We've just fixed an issue that seems likely to be at least somewhat related to this https://github.com/linkerd/linkerd2/issues/5539. This could cause forwarded TCP streams to hang unexpectedly. I'm not 100% sure this is what you were seeing, though. I'll try to take a deeper look at this setup in the next few days. I'd encourage you to try edge-21.3.2 if you have time to test this before I do.

barkardk commented 3 years ago

@olix0r I tested using the latest edge as you suggested.
This is what I did a) Injected linkerd into a running galera cluster and wait for the rollingRestart to complete
This resulted in hanging nodes and inconsistent galera cluster state.
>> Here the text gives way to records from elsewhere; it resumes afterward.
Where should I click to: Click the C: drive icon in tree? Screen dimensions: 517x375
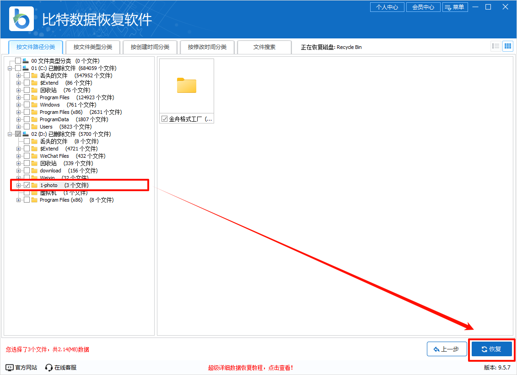(x=26, y=68)
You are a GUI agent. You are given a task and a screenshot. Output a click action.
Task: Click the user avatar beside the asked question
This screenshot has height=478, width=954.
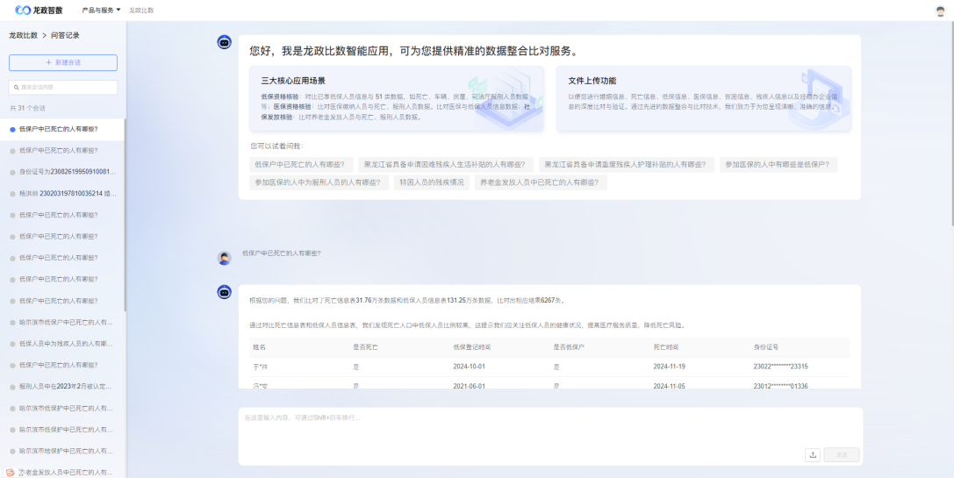coord(224,257)
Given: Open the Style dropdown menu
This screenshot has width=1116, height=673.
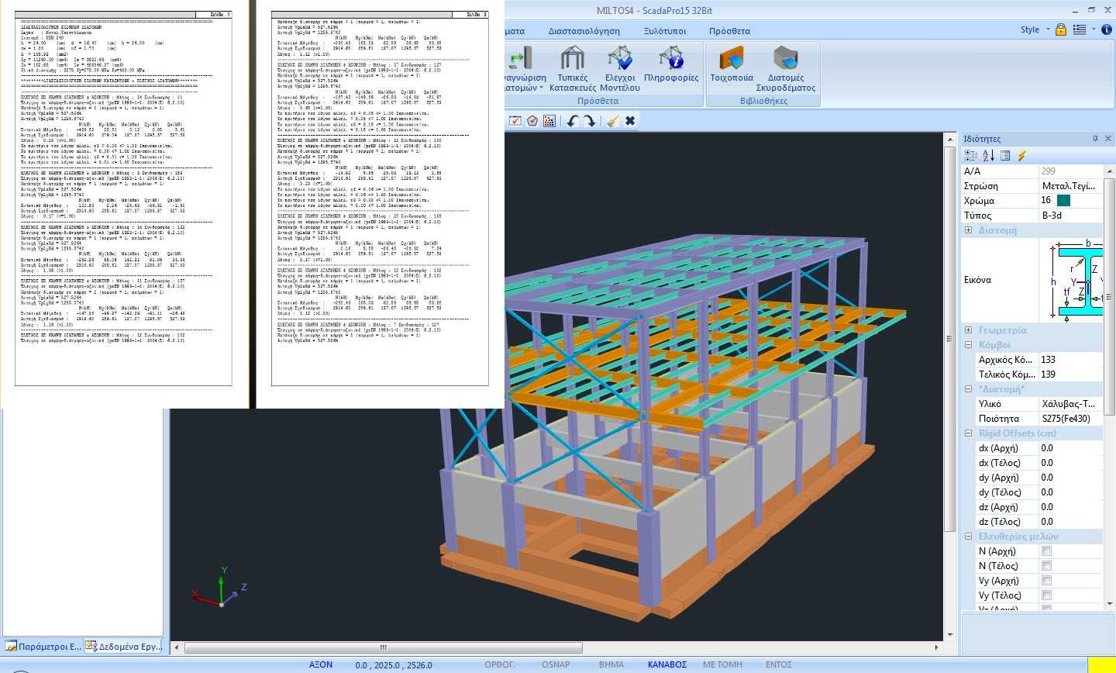Looking at the screenshot, I should tap(1035, 29).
I do not recommend this
b) scaled replicas down to 1, injected linkerd to the statefulset, restarted the pod and wait for it to come up (this means a little downtime of course), then scale up to 3 replicas. This checks the Incremental state transfer port 4368 communication
Worked perfectly , the new pods joined without any issues
c) Scaled down to 1 pod, force deleted the pvc for the other 2 pods and then scaled up to 3 again. This forces the rsync, that we have selected for our, SST to start up as the nodes are now brand new. Port 4444 communication that is.
Had no issues
d) Randomly restarted pods and forced downscale of one pod for a while to see that galera successfully healed while meshed. No issues

linkerd viz shows this

linkerd-edge-21.3.2 viz edges po
SRC                           DST       SRC_NS        DST_NS    SECURED
mysql-0                       mysql-1   default       default   √
mysql-2                       mysql-0   default       default   √
mysql-2                       mysql-1   default       default   √
prometheus-54574df8b8-nvm86   mysql-0   linkerd-viz   default   √
prometheus-54574df8b8-nvm86   mysql-1   linkerd-viz   default   √
prometheus-54574df8b8-nvm86   mysql-2   linkerd-viz   default   √

So I am going to state that the latest edge solves our galera problem and this issue may be closed.
Thank you so much for all the hard work @olix0r

olix0r commented 3 years ago

@barkardk That's great news! I'm so glad that we've finally got this working for you :) I'd expect stable-2.10.0 shortly (hopefully tomorrow).

Closing this for now but, as always, let us know if you see anything unexpected.